Snarkitecture is opening an experiential space at Hudson Yards called Snark Park, which has me thinking that it’s only a matter of time before a Museum of Ice Cream-type brand opens smaller spaces within suburban malls.
Shortly after dumping $100M into GOAT, Foot Locker has invested $12.5M into Rockets of Awesome. Pulling a Walmart and investing in start-ups is an easy way for it to compete with Nike, Adidas, and the like. Loosely Related: Nike's under the radar children’s sneaker subscription, Easy Kicks.
Neighborhood Goods, a department store for D2C brands, is planning to open a space in New York later this year.

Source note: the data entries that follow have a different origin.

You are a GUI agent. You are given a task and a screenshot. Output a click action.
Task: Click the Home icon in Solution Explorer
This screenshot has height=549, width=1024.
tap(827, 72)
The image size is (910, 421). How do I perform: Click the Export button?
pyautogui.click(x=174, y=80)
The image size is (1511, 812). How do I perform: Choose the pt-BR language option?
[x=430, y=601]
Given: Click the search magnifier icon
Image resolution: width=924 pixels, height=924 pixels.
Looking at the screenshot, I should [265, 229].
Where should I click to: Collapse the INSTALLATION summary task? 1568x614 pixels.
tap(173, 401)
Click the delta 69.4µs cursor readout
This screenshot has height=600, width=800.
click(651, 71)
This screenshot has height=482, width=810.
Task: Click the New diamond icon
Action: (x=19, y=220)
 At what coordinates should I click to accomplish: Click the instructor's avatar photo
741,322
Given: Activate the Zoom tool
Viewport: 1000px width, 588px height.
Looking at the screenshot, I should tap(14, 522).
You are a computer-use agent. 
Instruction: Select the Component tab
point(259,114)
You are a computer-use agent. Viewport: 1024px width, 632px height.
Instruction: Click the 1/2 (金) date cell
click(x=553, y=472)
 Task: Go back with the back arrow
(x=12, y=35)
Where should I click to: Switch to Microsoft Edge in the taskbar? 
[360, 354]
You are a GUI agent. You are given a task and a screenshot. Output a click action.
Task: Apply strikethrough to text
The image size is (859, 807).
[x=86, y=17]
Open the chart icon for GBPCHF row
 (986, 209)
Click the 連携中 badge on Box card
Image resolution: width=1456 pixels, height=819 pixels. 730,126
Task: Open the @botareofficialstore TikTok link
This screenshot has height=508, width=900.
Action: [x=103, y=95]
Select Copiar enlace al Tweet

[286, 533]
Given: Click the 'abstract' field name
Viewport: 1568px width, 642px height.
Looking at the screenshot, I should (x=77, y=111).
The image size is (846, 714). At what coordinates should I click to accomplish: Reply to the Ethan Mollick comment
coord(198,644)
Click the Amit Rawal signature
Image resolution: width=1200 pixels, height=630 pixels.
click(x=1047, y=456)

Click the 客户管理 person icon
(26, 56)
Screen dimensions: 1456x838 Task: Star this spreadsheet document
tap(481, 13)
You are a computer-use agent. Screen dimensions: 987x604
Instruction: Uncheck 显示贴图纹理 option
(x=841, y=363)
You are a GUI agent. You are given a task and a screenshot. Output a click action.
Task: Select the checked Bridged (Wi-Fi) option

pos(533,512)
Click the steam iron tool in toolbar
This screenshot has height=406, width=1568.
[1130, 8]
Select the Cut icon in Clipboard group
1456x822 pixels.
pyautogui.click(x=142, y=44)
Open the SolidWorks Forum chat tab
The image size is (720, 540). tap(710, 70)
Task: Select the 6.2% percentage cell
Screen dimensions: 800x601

Here's hoping it's better than Showfields…
Target is launching a third-party marketplace called Target+. It seems to be more about selling big-name brands as a means of competing with Amazon, rather than onboarding new D2C labels like Harry’s / Flamingo, Quip, and Native.
Costco edged out Amazon in an internet retail customer satisfaction survey released last week. It’s kind of a big deal given that Costco only introduced ecomm last year. Related: This dek, which surfaces every few months and maps Costco’s growth opportunities.
The Dip 💎
Hims and Hers (Thems? Theirs?) are now selling beta blockers as a tool to combat social and performance-related anxiety. Beta blockers inhibit the effects of epinephrine, the hormone that triggers a fight-or-flight reaction. Beta blockers are most often used to combat hypertension, congestive heart failure, and arrhythmia.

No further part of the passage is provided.